As this reality was brought home, some of my curiousity was starting to wear off. I realized that it wasn’t the place for me.
Being with hundreds of evangelicals was a contrast to the Sunday before, when I was in Rochester, New York, at out UUA General Assembly.
One of the exciting things about GA, particularly for people from the smallest churches, is to have the experience of being with hundreds of other Unitarian Universalists. It is a time for celebration in worship and other events, honoring the ministry of our association, doing the business of our denomination, outlining the goals and justice work we will do, presenting workshops on a wide range of topics and a time to visit with old and new friends.
Now, General Assembly this is not necessarily my version of paradise, mind you. As a religious people, we have a lot of opinions, and we like to voice those opinions. Get 4,000 of us in one place, and you have a lot a talking going on. In fact, I like to call General Assembly an introvert’s nightmare.
But it is a time to come together as a movement and to see ourselves as a part of a movement. This is exciting. We don’t always have this experience.
As Unitarian Universalists, it is easy to feel like we are out of the mainstream.
Many of us have had this experience. We’re talking with someone and our church comes up. You say you’re a Unitarian Universalist, and they ask, “Well what exactly is it that Unitarian Universalists believe, anyway? Is that the church where you can believe anything you want?”
All of a sudden you think of that joke about what you get when you cross a Unitarian Universalist with a Jehovah’s Witness. Someone standing at your door holding a question mark.”
You may see yourself in that joke.
Its hard to define Unitarian Universalism in 10 words or less.
You might say it is a way of being in the world.
That we live by a set of principles and purposes that guide our lives, but we are not asked to profess a creed of beliefs.
You might talk about how we don’t believe in the Trinity, hence the name Unitarian, meaning one God.
These are all statements are true, but sometimes you end the conversation not feeling quite satisfied. It is a feeling that you haven’t quite gotten the message across. You want to say to the person, We’ll you had to be there.

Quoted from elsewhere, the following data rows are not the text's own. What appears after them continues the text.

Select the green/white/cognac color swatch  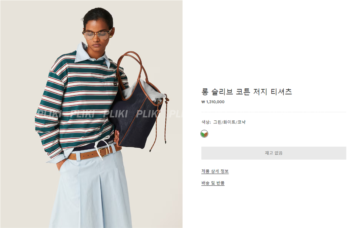point(204,134)
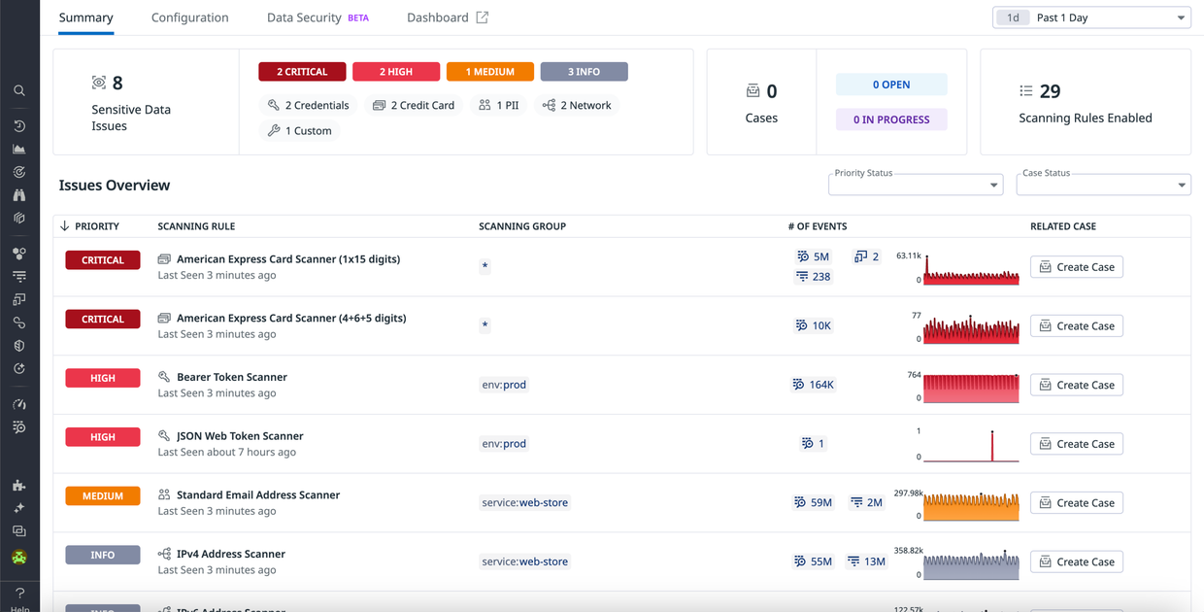
Task: Open the area chart metrics icon in sidebar
Action: pos(19,150)
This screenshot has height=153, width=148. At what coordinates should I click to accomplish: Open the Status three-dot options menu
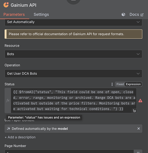pyautogui.click(x=112, y=84)
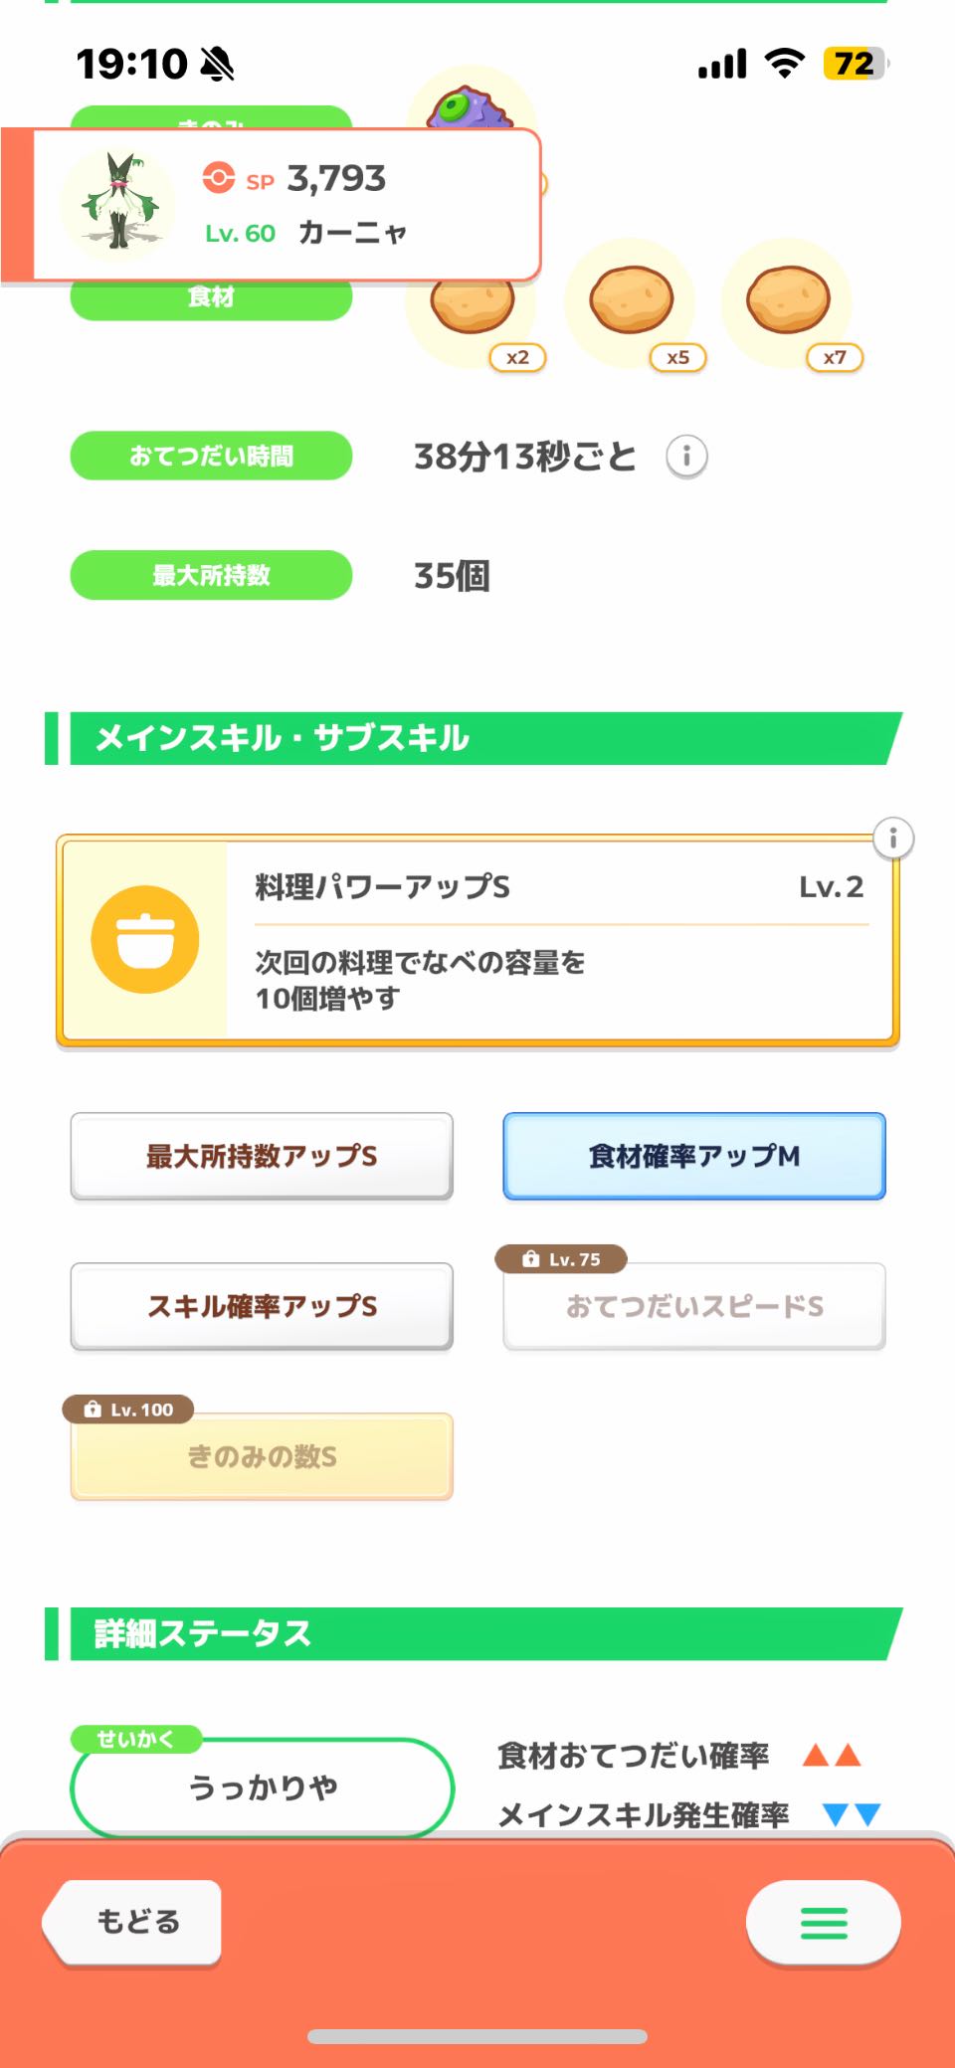The width and height of the screenshot is (955, 2068).
Task: Tap the locked おてつだいスピードS subskill
Action: [x=694, y=1307]
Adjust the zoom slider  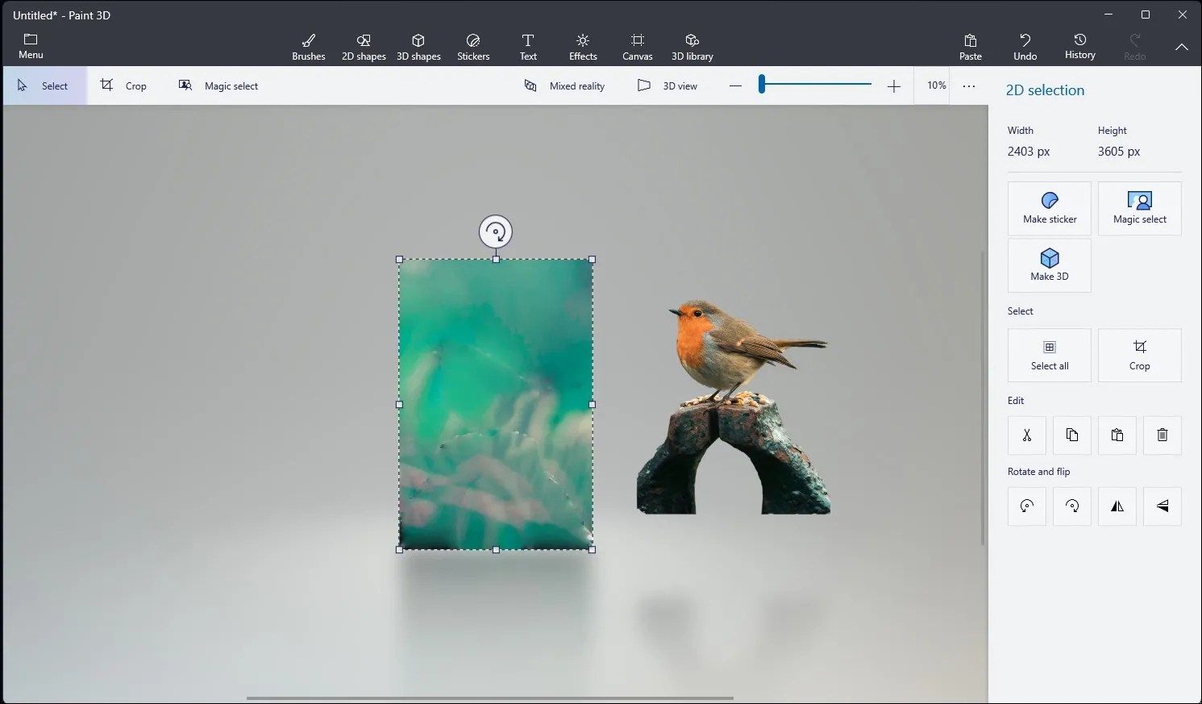coord(814,84)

This faith is not always easy.
In the vast configuration of religious life, it sometimes feels like we’re the odd person out. We seem to have a different system of beliefs. We feel good about them, they sustain us, but it is not always so easy to relate that to another person.
Part of why it’s tricky for us is that belief is not a fixed thing, it is an evolving, moving thing.

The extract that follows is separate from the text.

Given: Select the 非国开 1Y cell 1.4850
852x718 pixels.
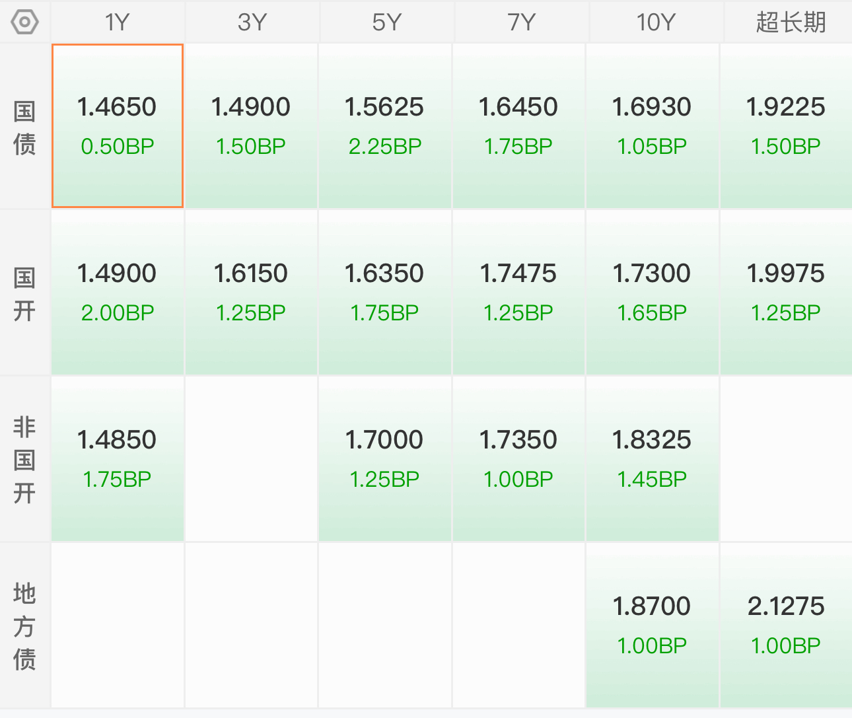Looking at the screenshot, I should pos(118,459).

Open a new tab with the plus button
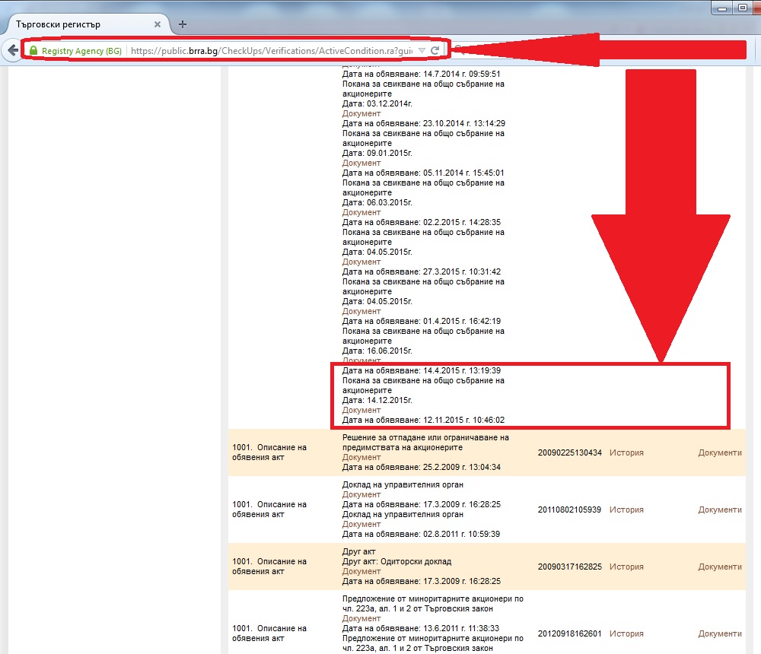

In our tradition, revelation is not sealed. It is constantly in flux, growing and changing. We are asked to be open to the lessons life may bring us and to be open to changing the way we see the world, and the beliefs we have. At any given time, however, this makes it difficult to pin down.
I remember the time some years ago when I was heading off to seminary. I was working as a newspaper journalist at the time and when I announced that I was going to become a minister my skeptical colleagues wanted some firm answers about what this was all about. When I described God as something I experienced around me, in my interactions with people and the larger world, they got a little quiet. I don’t think they quite knew what to make of it. It didn’t quite fit into their picture. I gave them an answer, but I don’t think it was quite concrete enough.

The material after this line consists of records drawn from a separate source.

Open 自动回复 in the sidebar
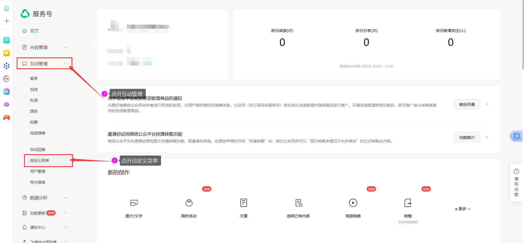 38,150
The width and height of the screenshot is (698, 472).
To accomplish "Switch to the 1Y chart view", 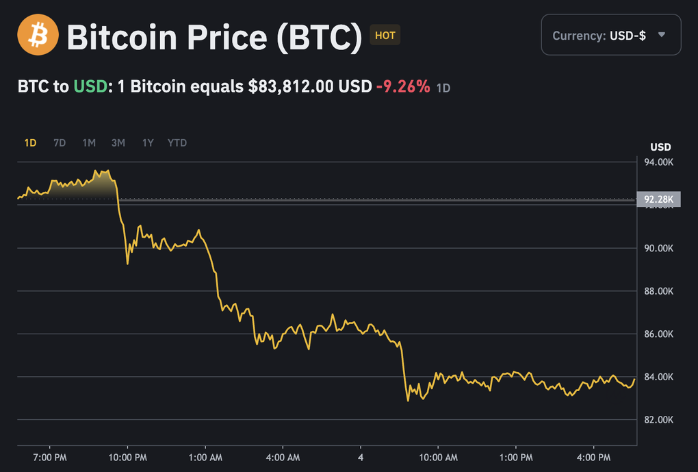I will pyautogui.click(x=148, y=143).
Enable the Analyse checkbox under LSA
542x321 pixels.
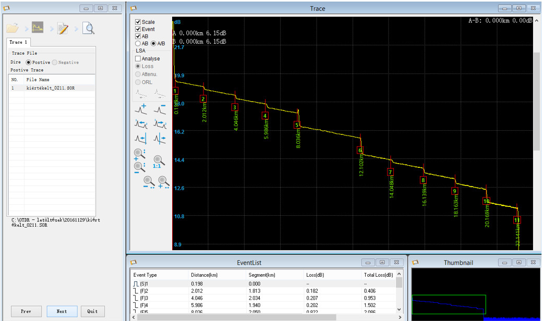(138, 59)
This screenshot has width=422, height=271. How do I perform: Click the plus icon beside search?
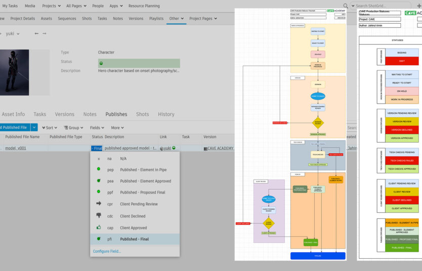coord(418,6)
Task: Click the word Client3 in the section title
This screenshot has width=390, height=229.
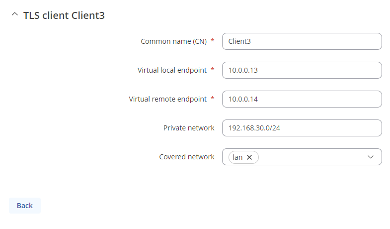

This experience is not new for our generation. This is part of our heritage. Throughout the generations, we have been asked to look at things in new ways. Throughout history we have been heretics. The word heretic means choice—we are able to choose. We have asked and engaged the questions that brought us to new understandings of our world.
Forrester Church, in his book A Chosen Faith tells the story of the writer D.H. Lawrence and his correspondence with the Rev. Robert Reid, his mother’s minister. It seems that Lawrence’s mother was concerned about the state of her son’s soul and asked the minister to send Lawrence some copies of his sermons.
One sermon called for a conversion in order to receive salvation. Lawrence responded:
“I believe that one is converted when first one hears the low, vast murmur of life, of human life, troubling one’s hitherto unconscious self. I believe one born first unto oneself—for the happy developing of oneself, while the world is a nursery, and the pretty things are to be snatched for. But more are born again on entering maturity when they are born to humanity, to a consciousness of all the laughing, and the never ceasing murmur of pain and sorrow that comes from the terrible multitude of brothers and sisters. As it appears to me, one gradually formulates one’s religion, be it what it may. A person has no religion who has not slowly and painfully gathered one together, adding to it, shaping it; and one’s religion is never complete and final, it seems but must always be undergoing modification.”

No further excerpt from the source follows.